● Quoted text:
|let in the light|
|get your foot in the door |
|herald the beginning of an amazing event|
|allow for things to be fixed|
|bring new learning|
|create a new path|
|reveal a beautiful gift|
...and as I learned today, provide an outline for your comprehensive exams!
While having lunch with a friend I expressed my current struggle with writing my responses to my comprehensive exam questions. All three questions are based on my dissertation by focusing on my theoretical framework, review of relevant literature, and making an argument for the method I've chosen. I've been married to my dissertation idea for about two years. I've written several papers, analytic memos, and musings that are sure to find their way into my responses. But I've been struggling with how they may all fit together and what is worth keeping and what needs to be weeded out.
My friend asked me a simple question: "Do you have an outline?" I immediately responded, "Of course not!" I think this surprised her, and by her surprise, I began to wonder why I didn't have an outline. I've never started writing with an outline and I wasn't sure why. Yet, my writing usually ends up with a clear organizational path with connecting transitions, which at least to me, seems logical :). This caused me to reflect on this part of my writing process. How did I move from globs or morsels of thought to a whole piece?
I began to think about times I've been required to turn in an outline before a draft of a paper and I realized I always had to write the opening to my paper before I could write the outline to turn in. I then realized why I was struggling with my responses to my comprehensive exam questions. I was treating each of them separately when they are intrinsically tied together. I needed to approach all three as a single whole and in order to do that, I had to write an opening!

● Raw data:
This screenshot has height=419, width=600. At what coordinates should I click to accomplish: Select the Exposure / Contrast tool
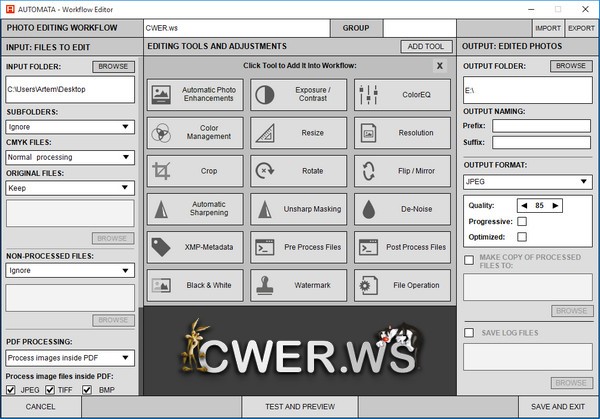click(298, 95)
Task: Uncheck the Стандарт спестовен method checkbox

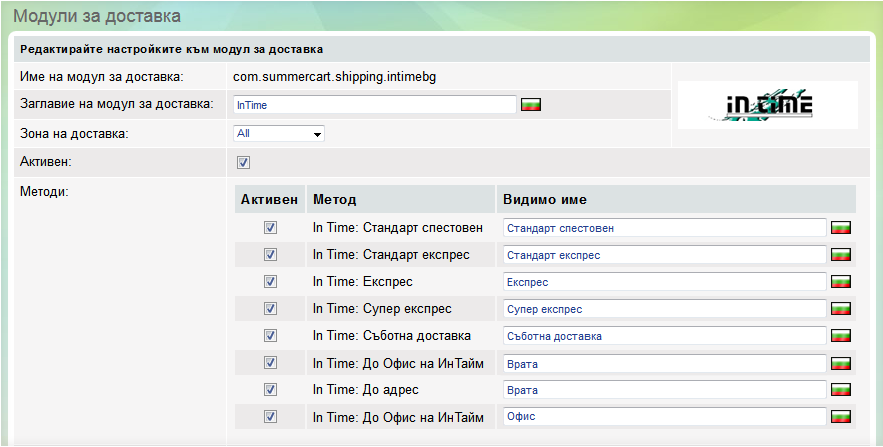Action: (x=269, y=228)
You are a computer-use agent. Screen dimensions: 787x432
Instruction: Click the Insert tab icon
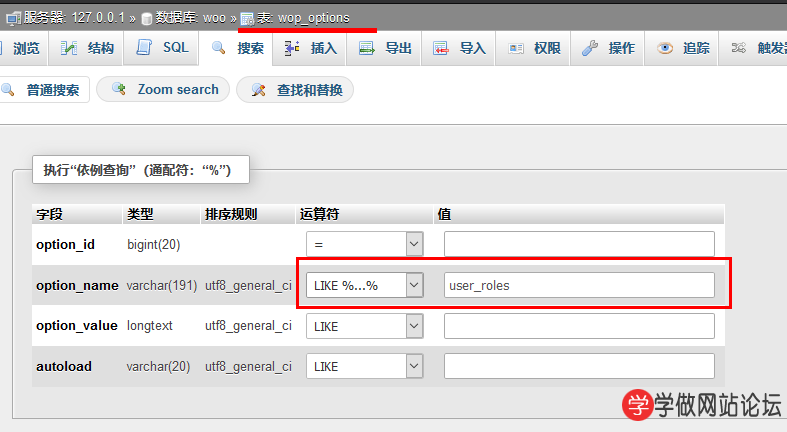click(292, 48)
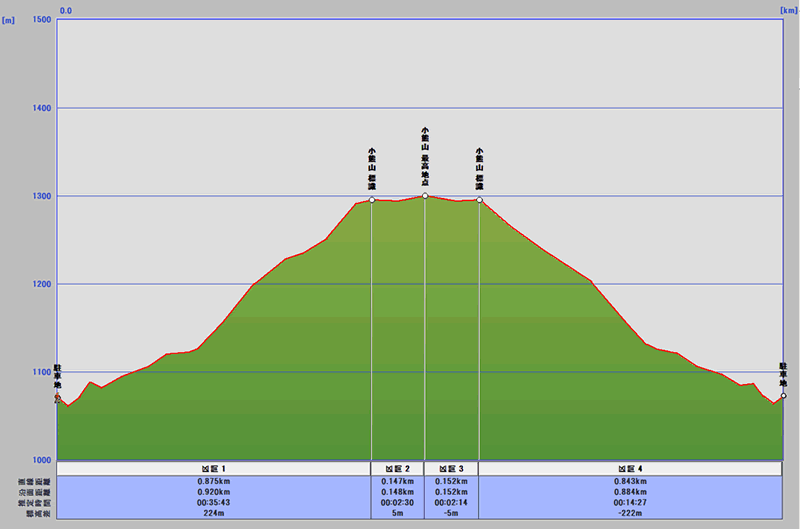The height and width of the screenshot is (529, 800).
Task: Click the 00:35:43 time value in section 1
Action: 214,502
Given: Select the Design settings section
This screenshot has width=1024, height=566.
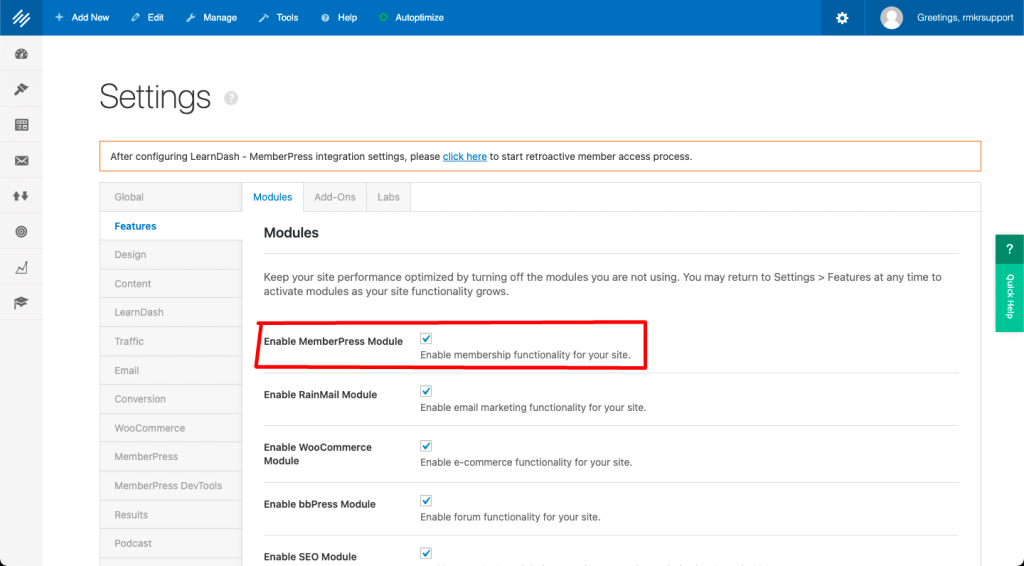Looking at the screenshot, I should 130,255.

● Aim 1:
Reproduce the rows starting at the line that contains "You are a computer-use" and ending with the last row, keeping both of those lines. Leave the pictures out.
● Aim 2:
Carry on the post about writing comprehensive exam responses from the point where it ends.

● Task output 1:
You are a computer-use agent. Screen dimensions: 787x432
Instruction: Click the Insert tab icon
click(292, 48)
The height and width of the screenshot is (529, 800).
Task: Click the 00:35:43 time value in section 1
Action: 214,502
Given: Select the Design settings section
This screenshot has width=1024, height=566.
Looking at the screenshot, I should 130,255.

● Task output 2:
I could barely wait to wake up this morning to get a start! The hardest part is always the first few sentences. Much has been written about how authors craft gripping openings. Just look at a few of my favorites from a list of best opening lines from novels as compiled by the editors of American Book Review:
- "Call me Ishamael" ~ Herman Melville in Moby Dick
- "It is a truth universally acknowledged, that a single man in possession of a good fortune, must be in want of a wife" ~ Jane Austen in Pride and Prejudice
- "It was the best of times, it was the worst of times, it was the age of wisdom, it was the age of foolishness, it was the epoch of belief, it was the epoch of incredulity, it was the season of light, it was the season of darkness, it was the spring of hope, it was the winter of despair" ~ Charles Dickens in A Tale of Two Cities
By no means do I expect the opening to my academic paper to rival the words of Melville, Dickens, or Austen. However, I do feel a bit of the same pressure those authors might have felt. I want my opening to create some level of interest in my readers to read on. Fortunately, today it came quickly :) With my first two sentences on the computer screen, I began to work like a swallow--zig-zagging back and forth in unpredictable patterns between previous written texts, new connecting ideas, and new searches on the library database for articles. Four hours later, I've written 955 words from which I now have an outline for the entire paper, which encompasses all three exam questions!
Voila! I now have a foot in the door, a beautiful gift, a bit of light, a beginning to this amazing event of a dissertation, and a clear path. Things have been fixed (for now) and I feel nourished and excited about the new learning that lay before me. I know it will take great strength along the way over the next year, but I'm excited about the surprises I might find along the way.
Thank goodness for openings!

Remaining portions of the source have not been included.